» Список заданий:
(1) Каким издалека казалось пение девушек в «Мужиках», согласно фрагменту о танце у Чехова?
(2) Продолжите фрагмент о танце у Чехова после его последнего предложения.

» Фрагмент текста:
"""
Плясала Варвара, а старик только помахивал платком и перебирал каблучками, но те, которые там, во дворе, нависая друг на друге, заглядывали в окна, были в восторге и на минуту простили ему все — и его богатство, и обиды[298].

Если у Толстого пляска наверняка символизировала бы подспудное единство патриархальной России, которое приносило бы утешение униженным и оскорбленным крестьянкам, то у Чехова танец лишь маскирует физическое притеснение и обнаруживает, что за проявлением патриархальной власти скрыта одна только грубая сила. В «Мужиках» девушки водили хоровод, и издалека слышалось их пение, которое «казалось стройным и нежным», но и там его заглушало угрожающее полыханье гончарных печей, грязная брань и пьяные голоса мужиков, певших в трактире, и неизбежное возвращение домой пьяного Кирьяка, вечно бившего жену.
"""
» Строки:
"""
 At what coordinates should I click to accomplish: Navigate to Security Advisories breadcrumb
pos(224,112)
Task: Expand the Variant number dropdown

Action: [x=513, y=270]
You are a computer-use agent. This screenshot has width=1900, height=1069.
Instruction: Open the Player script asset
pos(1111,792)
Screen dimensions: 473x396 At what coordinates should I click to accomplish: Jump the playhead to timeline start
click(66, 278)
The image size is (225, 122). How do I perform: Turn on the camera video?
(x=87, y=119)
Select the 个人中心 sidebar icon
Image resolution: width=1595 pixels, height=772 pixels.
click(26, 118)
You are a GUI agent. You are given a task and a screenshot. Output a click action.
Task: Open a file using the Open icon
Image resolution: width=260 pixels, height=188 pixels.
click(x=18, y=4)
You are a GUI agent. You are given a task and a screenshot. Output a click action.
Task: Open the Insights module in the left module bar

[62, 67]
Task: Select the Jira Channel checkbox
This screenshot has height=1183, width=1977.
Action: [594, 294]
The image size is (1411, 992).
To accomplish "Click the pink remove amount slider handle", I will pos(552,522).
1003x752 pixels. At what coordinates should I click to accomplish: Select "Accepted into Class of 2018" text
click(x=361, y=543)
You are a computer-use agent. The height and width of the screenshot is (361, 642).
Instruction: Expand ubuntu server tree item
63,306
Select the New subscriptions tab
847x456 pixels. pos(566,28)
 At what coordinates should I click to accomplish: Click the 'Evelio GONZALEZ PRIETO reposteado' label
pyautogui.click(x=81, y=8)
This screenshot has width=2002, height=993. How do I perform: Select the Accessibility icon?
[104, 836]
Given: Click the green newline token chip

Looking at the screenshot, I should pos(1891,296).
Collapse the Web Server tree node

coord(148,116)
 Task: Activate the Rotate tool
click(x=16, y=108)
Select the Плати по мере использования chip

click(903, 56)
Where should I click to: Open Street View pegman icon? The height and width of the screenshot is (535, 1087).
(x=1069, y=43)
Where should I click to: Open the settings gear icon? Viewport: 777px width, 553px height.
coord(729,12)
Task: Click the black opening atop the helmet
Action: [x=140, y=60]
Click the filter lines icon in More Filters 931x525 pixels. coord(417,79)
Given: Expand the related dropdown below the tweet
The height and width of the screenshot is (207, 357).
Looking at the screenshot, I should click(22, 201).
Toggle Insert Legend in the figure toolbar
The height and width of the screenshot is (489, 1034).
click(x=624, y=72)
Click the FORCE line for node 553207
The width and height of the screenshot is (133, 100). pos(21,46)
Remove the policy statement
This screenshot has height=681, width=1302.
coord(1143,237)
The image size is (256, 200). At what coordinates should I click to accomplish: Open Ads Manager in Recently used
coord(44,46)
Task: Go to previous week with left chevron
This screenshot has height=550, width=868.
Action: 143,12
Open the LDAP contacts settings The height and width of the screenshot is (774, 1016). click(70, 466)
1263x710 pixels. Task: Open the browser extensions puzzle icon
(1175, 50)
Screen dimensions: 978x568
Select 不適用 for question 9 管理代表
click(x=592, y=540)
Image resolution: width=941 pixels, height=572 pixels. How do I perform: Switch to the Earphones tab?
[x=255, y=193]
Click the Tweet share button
"""
» Ответы по заданиям:
(1) Стройным и нежным.

(2)
Горький увидел в Анисиме обобщенный образ рядового обывателя и в крахе его жизни усмотрел типичную ситуацию, в которой оказывался всякий человек рубежа веков:

Его давно уже тяготят мучения совести, но он все-таки делает фальшивые рубли… Ведь, милостивые государи, как подумаешь хорошенько — все мы фальшивые монетчики! Не подделываем ли мы слово — серебро, влагая в него искусственно подогретые чувства? Вот, например, искренность — она почти всегда фальшивая у нас. И всякий знает, сколько он лжет даже тогда, когда говорит о правде, о необходимости любви к ближнему, уважения к человеку[299].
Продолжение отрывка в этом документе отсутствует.